Bonus 600 euro e disabilità, le organizzazioni scrivono al governo

Il nodo da sciogliere: la compatibilità tra la misura straordinaria e le pensioni di invalidità. La lettera aperta di Fish, Fand, Favo, Uniamo e Ail all’esecutivo Conte

Il bonus da 600 euro per l’emergenza coronavirus e i lavoratori autonomi invalidi: dopo la risposta rassicurante dell’Inps, Fish, Fand, Favo, Uniamo e Ail scrivono al governo per chiarire il nodo della compatibilità con le integrazioni al reddito che questi lavoratori percepiscono in ragione appunto della loro invalidità. «Fra i recenti provvedimenti straordinari assunti in occasione dell’emergenza Covid-19 – scrivono in una lettera aperta diffusa questa mattina, 16 aprile – c’è anche il noto bonus di 600 euro, misura pensata per sostenere i lavoratori autonomi (comprese le cosiddette “partite IVA”) altrimenti privi di strumenti di protezione e di integrazione del reddito come la cassa integrazione. È senz’altro una misura che tenta di supportare una ampia fascia di persone in probabile difficoltà economica», osservano. Il problema è che «in fase di applicazione di quel bonus sono stati introdotti elementi che comportano una ingiustificabile disparità di trattamento per i lavoratori autonomi invalidi: se questi percepiscono una integrazione al reddito appunto in ragione della loro invalidità vengono esclusi dal nuovo bonus di 600 euro».

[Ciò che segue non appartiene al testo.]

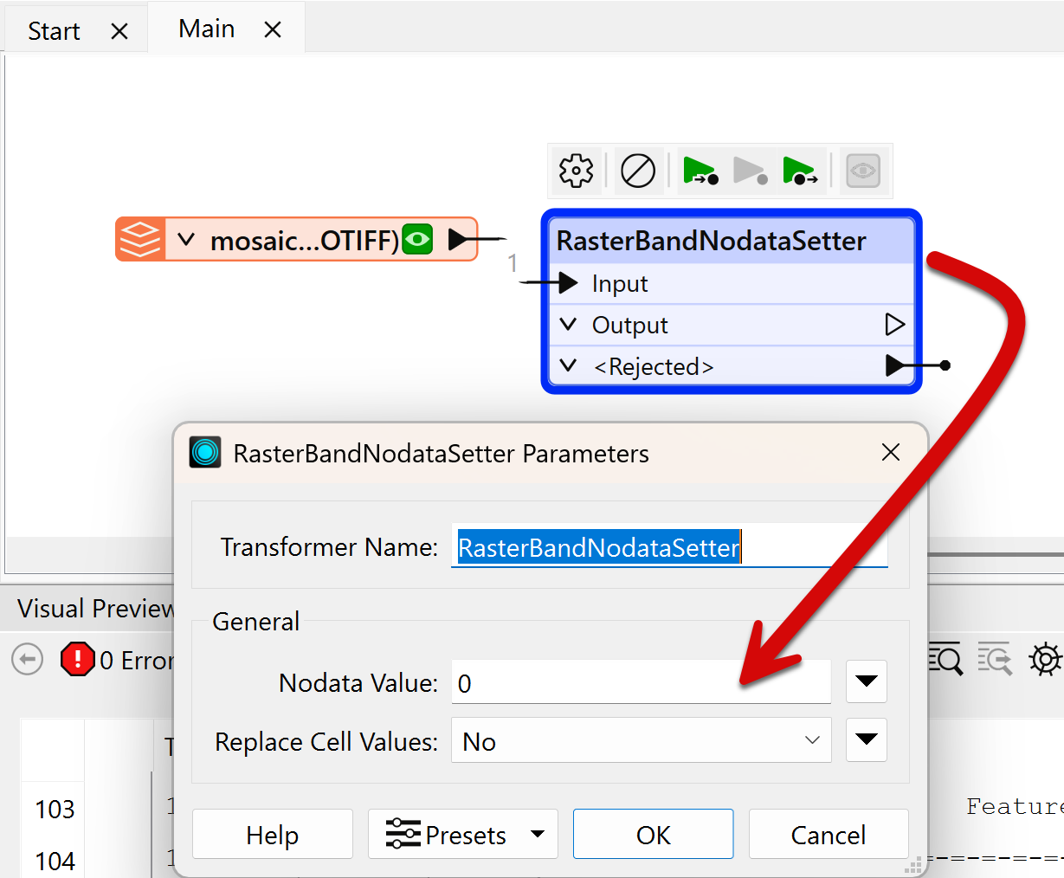Open the log options gear icon
The height and width of the screenshot is (878, 1064).
[x=1045, y=660]
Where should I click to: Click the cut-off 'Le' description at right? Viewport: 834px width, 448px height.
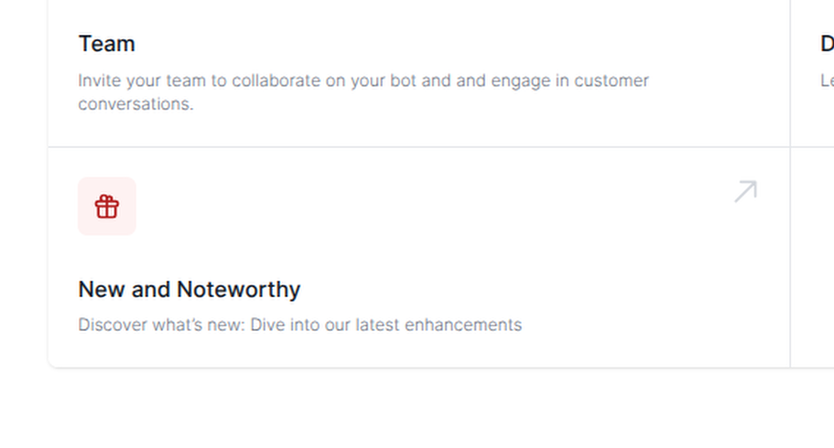(827, 80)
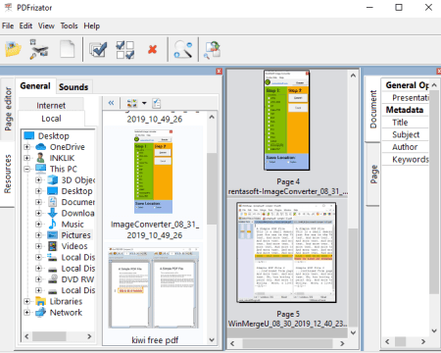This screenshot has height=353, width=441.
Task: Expand the Libraries tree node
Action: pos(27,301)
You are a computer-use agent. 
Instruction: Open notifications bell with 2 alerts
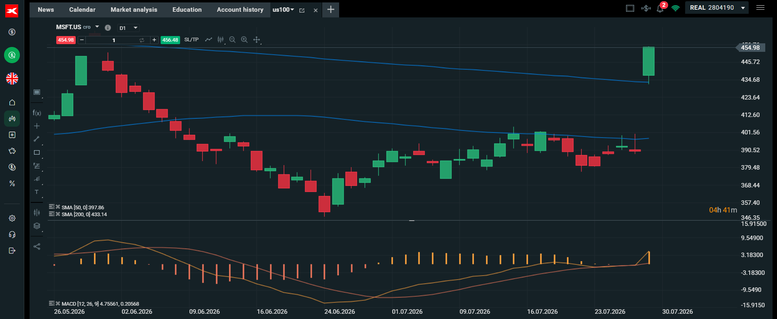[x=660, y=8]
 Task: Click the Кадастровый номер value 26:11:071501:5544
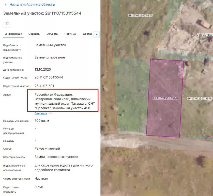[x=49, y=77]
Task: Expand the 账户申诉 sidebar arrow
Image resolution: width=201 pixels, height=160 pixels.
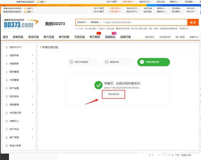Action: tap(32, 129)
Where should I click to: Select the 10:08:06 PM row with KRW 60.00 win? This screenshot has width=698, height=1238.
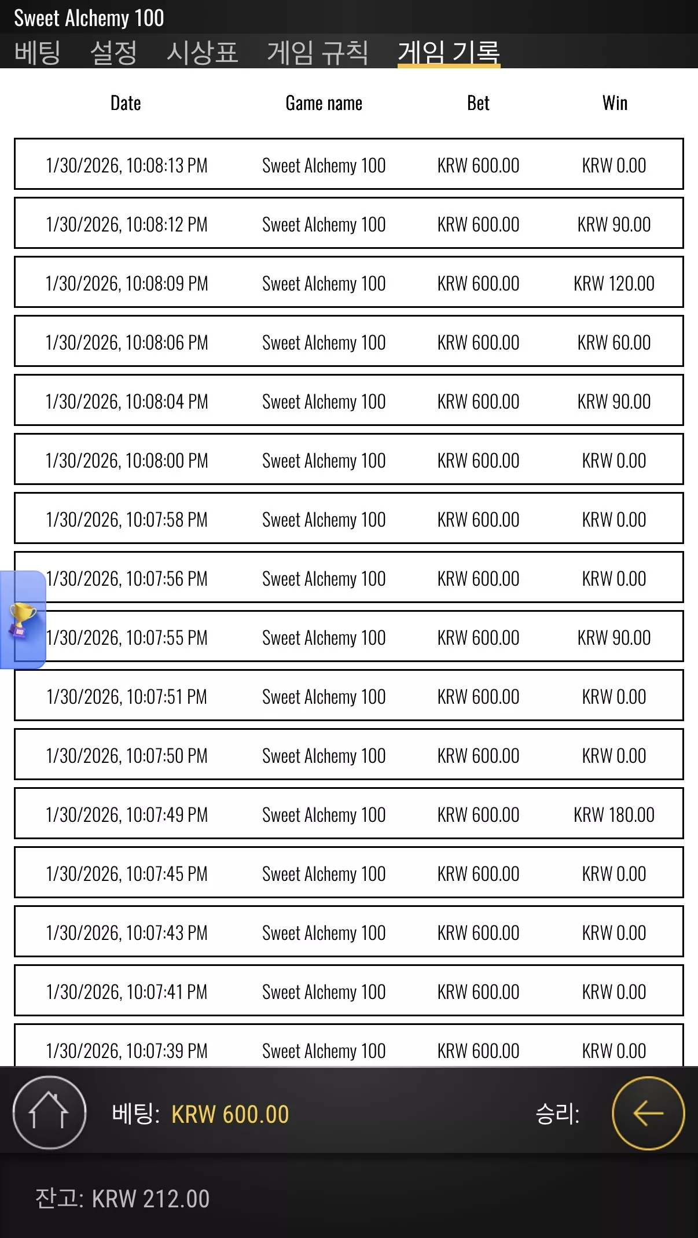point(349,341)
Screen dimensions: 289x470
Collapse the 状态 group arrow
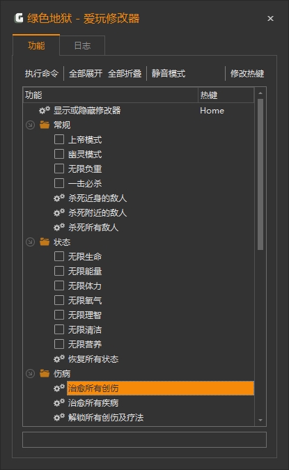pyautogui.click(x=30, y=242)
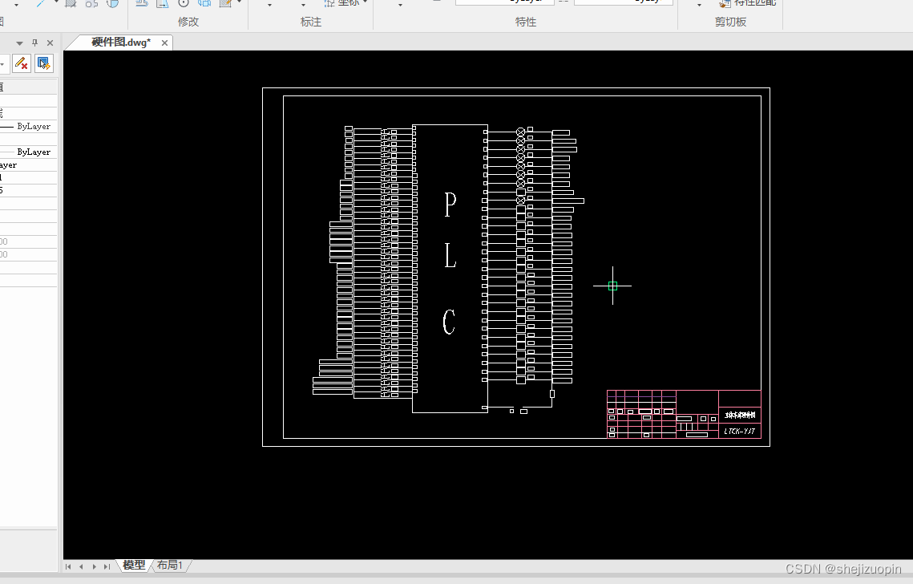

La Fish, ponendo il problema all’Inps, «ha già ottenuto una risposta: l’esclusione non riguarda le pensioni/assegni assistenziali, quelli per invalidità, cecità e sordità civile, ma “solo” le analoghe prestazioni previdenziali di invalidità, quelle che spesso constano di poche centinaia di euro e che derivano da versamenti previdenziali del lavoratore stesso». Di questa possibile discriminazione ora le associazioni chiedono conto al governo, raccomandando che «venga tempestivamente rimossa».